Augur consists of a number of tools that allow the user to filter and align sequences, build trees, and integrate the phylogenetic analysis with meta data. The different tools are meant to be composable and the output of one command will serve as the input of other commands. All of Augur’s commands are accessed through the augur program. For example, to infer ancestral sequences from a tree, you’d run augur ancestral. Each command is documented below. You can also run each command with the --help option, for example augur tree --help, for more information at the command-line.

As an example, we’ll look that the filter command in greater detail using material form the zika tutorial. The filter command allows you to selected various subsets of your input data for different types of analysis. A simple example use of this command would be

augur filter --sequences data/sequences.fasta --metadata data/metadata.tsv --min-date 2012 --output filtered.fasta

This command will select all sequences with collection date in 2012 or later. The filter command has a large number of options that allow flexible filtering for many common situations. One such use-case is the exclusion of sequences that are known to be outliers (e.g. because of sequencing errors, cell-culture adaptation, …). These can be specified in a separate file:

BRA/2016/FC_DQ75D1
COL/FLR_00034/2015
...

To drop such strains, you can pass the name of this file to the augur filter command:

augur filter --sequences data/sequences.fasta \
           --metadata data/metadata.tsv \
           --min-date 2012 \
           --exclude config/dropped_strains.txt \
           --output filtered.fasta

(To improve legibility, we have wrapped the command across multiple lines.) If you run this command (you should be able to copy-paste this into your terminal) on the data provided in the zika tutorial, you should see that one of the sequences in the data set was dropped since its name was in the dropped_strains.txt file.

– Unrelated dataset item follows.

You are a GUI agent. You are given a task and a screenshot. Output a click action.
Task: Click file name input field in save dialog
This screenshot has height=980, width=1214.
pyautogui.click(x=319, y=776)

Another common filtering operation is subsetting of data to a achieve a more even spatio-temporal distribution or to cut-down data set size to more manageable numbers. The filter command allows you to select a specific number of sequences from specific groups, for example one sequence per month from each country:

augur filter \
  --sequences data/sequences.fasta \
  --metadata data/metadata.tsv \
  --min-date 2012 \
  --exclude config/dropped_strains.txt \
  --group-by country year month \
  --sequences-per-group 1 \
  --output filtered.fasta

This subsampling and filtering will reduce the number of sequences in the tutorial data set from 34 to 24.